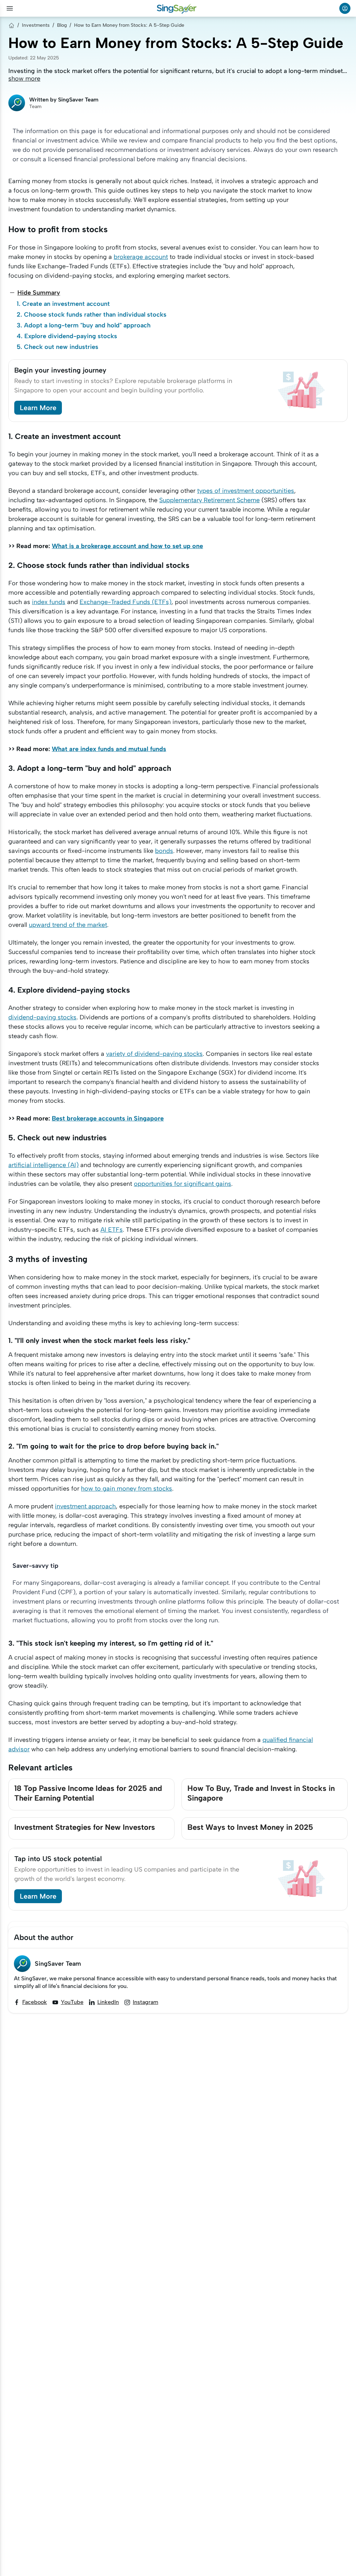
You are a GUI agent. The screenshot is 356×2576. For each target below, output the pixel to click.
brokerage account (141, 257)
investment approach (85, 1506)
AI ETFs (111, 1229)
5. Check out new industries (57, 347)
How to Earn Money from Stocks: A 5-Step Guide (129, 25)
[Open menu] (10, 8)
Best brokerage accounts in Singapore (108, 1118)
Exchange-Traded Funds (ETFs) (125, 602)
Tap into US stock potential (58, 1858)
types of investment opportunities (245, 491)
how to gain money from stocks (126, 1488)
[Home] (11, 25)
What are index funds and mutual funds (109, 749)
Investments (36, 25)
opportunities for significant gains (182, 1184)
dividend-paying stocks (42, 1017)
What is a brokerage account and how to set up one (127, 546)
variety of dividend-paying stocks (154, 1054)
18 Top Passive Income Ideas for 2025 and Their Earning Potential (88, 1793)
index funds (48, 602)
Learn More (38, 407)
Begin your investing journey (60, 370)
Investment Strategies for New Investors (84, 1827)
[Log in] (344, 8)
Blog (62, 25)
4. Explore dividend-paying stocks (67, 336)
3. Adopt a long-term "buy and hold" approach (84, 325)
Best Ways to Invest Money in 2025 (250, 1827)
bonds (164, 851)
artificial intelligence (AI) (43, 1165)
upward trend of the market (68, 925)
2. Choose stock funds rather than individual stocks (92, 314)
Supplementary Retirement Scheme (209, 500)
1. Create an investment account (63, 304)
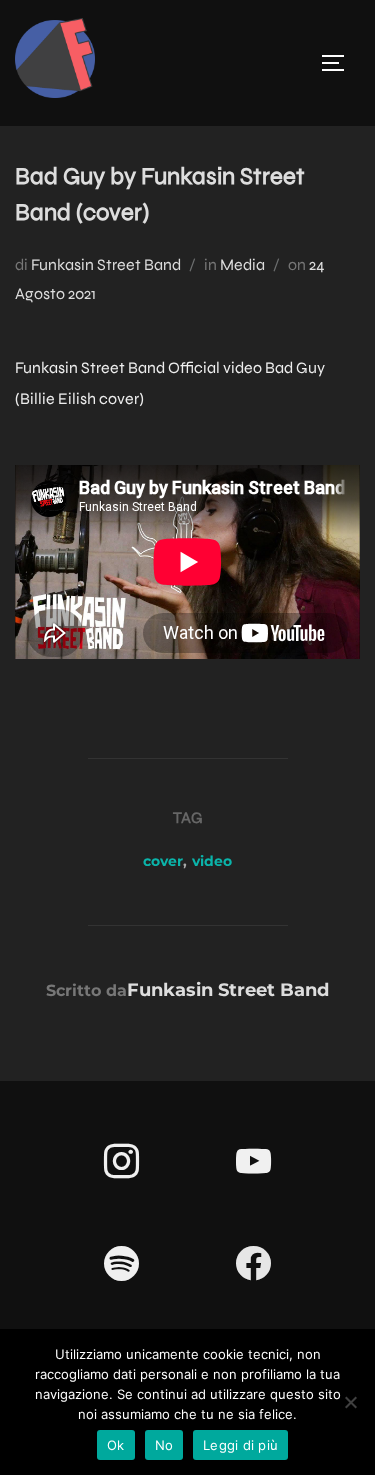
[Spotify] (122, 1264)
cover (163, 861)
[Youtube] (254, 1162)
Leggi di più (240, 1445)
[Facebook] (254, 1264)
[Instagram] (122, 1162)
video (212, 861)
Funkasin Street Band (106, 264)
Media (242, 264)
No (164, 1445)
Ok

****************

EXERCISE INSTRUCTIONS →
Reproduce all entries exactly. Pictures do not belong in the copy.

RESPONSE FOR THIS EXERCISE →
You are a GUI agent. The screenshot is 356×2576. For each target below, output the pixel to click.
brokerage account (141, 257)
investment approach (85, 1506)
AI ETFs (111, 1229)
5. Check out new industries (57, 347)
How to Earn Money from Stocks: A 5-Step Guide (129, 25)
[Open menu] (10, 8)
Best brokerage accounts in Singapore (108, 1118)
Exchange-Traded Funds (ETFs) (125, 602)
Tap into US stock potential (58, 1858)
types of investment opportunities (245, 491)
how to gain money from stocks (126, 1488)
[Home] (11, 25)
What are index funds and mutual funds (109, 749)
Investments (36, 25)
opportunities for significant gains (182, 1184)
dividend-paying stocks (42, 1017)
What is a brokerage account and how to set up one (127, 546)
variety of dividend-paying stocks (154, 1054)
18 Top Passive Income Ideas for 2025 and Their Earning Potential (88, 1793)
index funds (48, 602)
Learn More (38, 407)
Begin your investing journey (60, 370)
Investment Strategies for New Investors (84, 1827)
[Log in] (344, 8)
Blog (62, 25)
4. Explore dividend-paying stocks (67, 336)
3. Adopt a long-term "buy and hold" approach (84, 325)
Best Ways to Invest Money in 2025 (250, 1827)
bonds (164, 851)
artificial intelligence (AI) (43, 1165)
upward trend of the market (68, 925)
2. Choose stock funds rather than individual stocks (92, 314)
Supplementary Retirement Scheme (209, 500)
1. Create an investment account (63, 304)
[Spotify] (122, 1264)
cover (163, 861)
[Youtube] (254, 1162)
Leggi di più (240, 1445)
[Facebook] (254, 1264)
[Instagram] (122, 1162)
video (212, 861)
Funkasin Street Band (106, 264)
Media (242, 264)
No (164, 1445)
Ok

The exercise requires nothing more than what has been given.